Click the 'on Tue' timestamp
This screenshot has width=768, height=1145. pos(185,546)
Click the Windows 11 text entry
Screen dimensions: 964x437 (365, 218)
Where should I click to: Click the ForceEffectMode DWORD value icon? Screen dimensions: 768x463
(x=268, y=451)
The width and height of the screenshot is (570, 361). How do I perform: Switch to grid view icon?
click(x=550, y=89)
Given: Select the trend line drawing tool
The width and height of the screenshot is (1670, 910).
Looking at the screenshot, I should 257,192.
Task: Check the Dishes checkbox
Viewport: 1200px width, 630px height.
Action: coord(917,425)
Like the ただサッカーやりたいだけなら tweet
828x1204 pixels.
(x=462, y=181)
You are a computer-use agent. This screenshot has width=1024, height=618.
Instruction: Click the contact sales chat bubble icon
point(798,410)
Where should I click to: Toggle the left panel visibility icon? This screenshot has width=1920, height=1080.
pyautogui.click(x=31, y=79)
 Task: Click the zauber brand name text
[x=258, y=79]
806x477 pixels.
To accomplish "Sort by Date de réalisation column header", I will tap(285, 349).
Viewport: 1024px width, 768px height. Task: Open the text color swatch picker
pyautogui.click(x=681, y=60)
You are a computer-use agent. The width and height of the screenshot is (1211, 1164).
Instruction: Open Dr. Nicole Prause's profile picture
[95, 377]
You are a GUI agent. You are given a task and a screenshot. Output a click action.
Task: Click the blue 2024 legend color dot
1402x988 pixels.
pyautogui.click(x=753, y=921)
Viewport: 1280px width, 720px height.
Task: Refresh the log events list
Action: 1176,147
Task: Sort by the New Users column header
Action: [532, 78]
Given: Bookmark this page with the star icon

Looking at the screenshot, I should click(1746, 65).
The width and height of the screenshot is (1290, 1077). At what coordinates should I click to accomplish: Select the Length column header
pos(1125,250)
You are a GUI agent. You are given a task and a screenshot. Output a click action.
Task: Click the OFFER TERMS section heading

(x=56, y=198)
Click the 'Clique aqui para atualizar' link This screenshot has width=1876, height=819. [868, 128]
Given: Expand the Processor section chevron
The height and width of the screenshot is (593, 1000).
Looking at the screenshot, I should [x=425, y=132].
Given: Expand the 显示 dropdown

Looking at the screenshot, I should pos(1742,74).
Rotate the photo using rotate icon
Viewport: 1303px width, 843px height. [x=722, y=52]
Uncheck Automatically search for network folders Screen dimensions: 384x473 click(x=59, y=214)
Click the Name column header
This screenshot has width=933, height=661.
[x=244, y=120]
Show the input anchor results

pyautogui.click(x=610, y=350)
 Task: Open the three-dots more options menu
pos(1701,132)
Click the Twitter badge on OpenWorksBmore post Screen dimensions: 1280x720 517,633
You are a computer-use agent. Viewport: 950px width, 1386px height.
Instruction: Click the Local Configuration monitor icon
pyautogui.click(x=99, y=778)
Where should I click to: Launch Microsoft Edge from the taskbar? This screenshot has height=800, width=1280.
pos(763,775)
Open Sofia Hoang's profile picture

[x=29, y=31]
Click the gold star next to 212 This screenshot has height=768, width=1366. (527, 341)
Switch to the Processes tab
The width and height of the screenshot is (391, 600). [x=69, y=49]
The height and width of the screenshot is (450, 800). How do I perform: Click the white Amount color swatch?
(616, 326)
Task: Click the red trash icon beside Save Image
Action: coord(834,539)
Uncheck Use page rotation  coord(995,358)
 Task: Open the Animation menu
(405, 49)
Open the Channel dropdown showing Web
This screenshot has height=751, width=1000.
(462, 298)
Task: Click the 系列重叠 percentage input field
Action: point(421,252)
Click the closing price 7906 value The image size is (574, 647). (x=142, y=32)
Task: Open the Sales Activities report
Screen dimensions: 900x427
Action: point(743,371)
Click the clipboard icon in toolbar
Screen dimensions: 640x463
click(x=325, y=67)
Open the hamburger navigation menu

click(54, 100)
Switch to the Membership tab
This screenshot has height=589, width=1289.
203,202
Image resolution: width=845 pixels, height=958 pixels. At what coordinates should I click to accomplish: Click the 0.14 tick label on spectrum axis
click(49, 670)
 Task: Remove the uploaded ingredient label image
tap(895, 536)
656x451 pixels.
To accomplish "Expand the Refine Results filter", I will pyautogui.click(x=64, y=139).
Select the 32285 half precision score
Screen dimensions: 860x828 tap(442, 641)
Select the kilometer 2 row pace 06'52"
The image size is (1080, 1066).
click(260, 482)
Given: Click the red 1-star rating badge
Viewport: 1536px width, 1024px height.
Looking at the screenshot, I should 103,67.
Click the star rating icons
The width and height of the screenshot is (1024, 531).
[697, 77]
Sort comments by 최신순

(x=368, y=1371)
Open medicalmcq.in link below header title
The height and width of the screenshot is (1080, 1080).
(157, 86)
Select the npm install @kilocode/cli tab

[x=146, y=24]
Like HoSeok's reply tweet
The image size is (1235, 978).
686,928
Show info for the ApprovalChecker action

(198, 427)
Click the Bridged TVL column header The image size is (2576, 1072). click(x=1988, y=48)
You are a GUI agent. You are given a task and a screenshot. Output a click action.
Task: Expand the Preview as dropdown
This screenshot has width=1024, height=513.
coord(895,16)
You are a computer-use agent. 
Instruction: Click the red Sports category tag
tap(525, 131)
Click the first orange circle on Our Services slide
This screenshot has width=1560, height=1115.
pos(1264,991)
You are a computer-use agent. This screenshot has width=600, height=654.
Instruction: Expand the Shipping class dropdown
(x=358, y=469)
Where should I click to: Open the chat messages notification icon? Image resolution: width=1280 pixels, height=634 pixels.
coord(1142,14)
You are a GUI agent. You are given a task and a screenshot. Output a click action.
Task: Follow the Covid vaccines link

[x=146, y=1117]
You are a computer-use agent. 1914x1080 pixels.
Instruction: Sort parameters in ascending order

☆ ☆ ☆ ☆

Starting at the line that contains "Where should I click to: Launch" and ending at the line that contains "Click the gold", write out those lines again with "taskbar" swapped for "Start menu" and nothing else changed.

» CORRECT RESULT:
Where should I click to: Launch Microsoft Edge from the Start menu? This screenshot has height=800, width=1280.
pos(763,775)
Open Sofia Hoang's profile picture

[x=29, y=31]
Click the gold star next to 212 This screenshot has height=768, width=1366. (527, 341)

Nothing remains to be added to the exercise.